Our thoughts are apt to roam while exploring different things, yet thereafter such thoughts tend to be forgotten easily. Therefore preserving one’s thoughts should take priority over everything else in order to prevent them from escaping the mind.
- ibn al-Jawzi
After transitioning from general, to first consul, to consul for life, to emperor, and fighting the coalition for years while ruling over France and chunks of conquered cities in Europe, the coalition finally defeated Napoleon, and sent him to exile (for the second time) to St. Helena.
With hundreds of British soldiers and two ships constantly on parole to prevent him from fleeing exile (again), the dreams of ruling over the whole of Europe—and possibly the world—crumbled right before his eyes. He had tasted power, loyalty and victory from an early age, so a crushing defeat and utter helplessness in his early fifties would’ve been a source of unspeakable grief.
Napoleon had no guns, horses or an army, but ever ambitious, he had to fight a final fight, which needed nothing more than an admirer willing to preserve the defeated emperor’s legacy through books. Emmanuel de Las Cases allowed the world to see life through the eyes of Napoleon, not as the war-hungry power-intoxicated self-proclaimed emperor, but as a man who went from Napoleon the nobody to Napoleon the greatest general the world had ever seen. Such tales could only be told to the common man as fables, but Napoleon gave the world an example to cite, and the ambitious, hope.
He was wise enough to know that, at this point, all he could do, was tell his story from his perspective, to leave a legacy he’d be proud of, to leave traces, not as Napoleon the self-proclaimed emperor who’d lost, but as Napoleon, the wonder. And what better way was there, he thought, to leave a story behind, than through writing?

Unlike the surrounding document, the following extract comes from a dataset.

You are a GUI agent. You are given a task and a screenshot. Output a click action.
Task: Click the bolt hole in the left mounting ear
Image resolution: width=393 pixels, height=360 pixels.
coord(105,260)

Teaching through the pen, is the greatest gift and favor He the Exalted has given His slaves, since through it, sciences become eternal, realities are established, words of advice are known, testimonies are preserved, the accounts of dealings between people are precisely kept, and the news of the past is recorded for those who remain and who will come later. Had it not been for writing, news from certain period of time would be cut off from other times, traditions would be obliterated, rulings would be confused, and the latter generations would not know the ways and methods of the predecessors.
- ibn al-Qayyim RH
Our thoughts, stories and ideas die with us, except the ones that have been preserved with ink. History belongs to the writers.
So read, read, read, but don’t forget to write.
Assalaamu alaikum.
Jazakillah khairan. Funny enough I have been thinking of starting a blog & this piece just further inspired me to follow my dreams! May Allah bless you abundantly.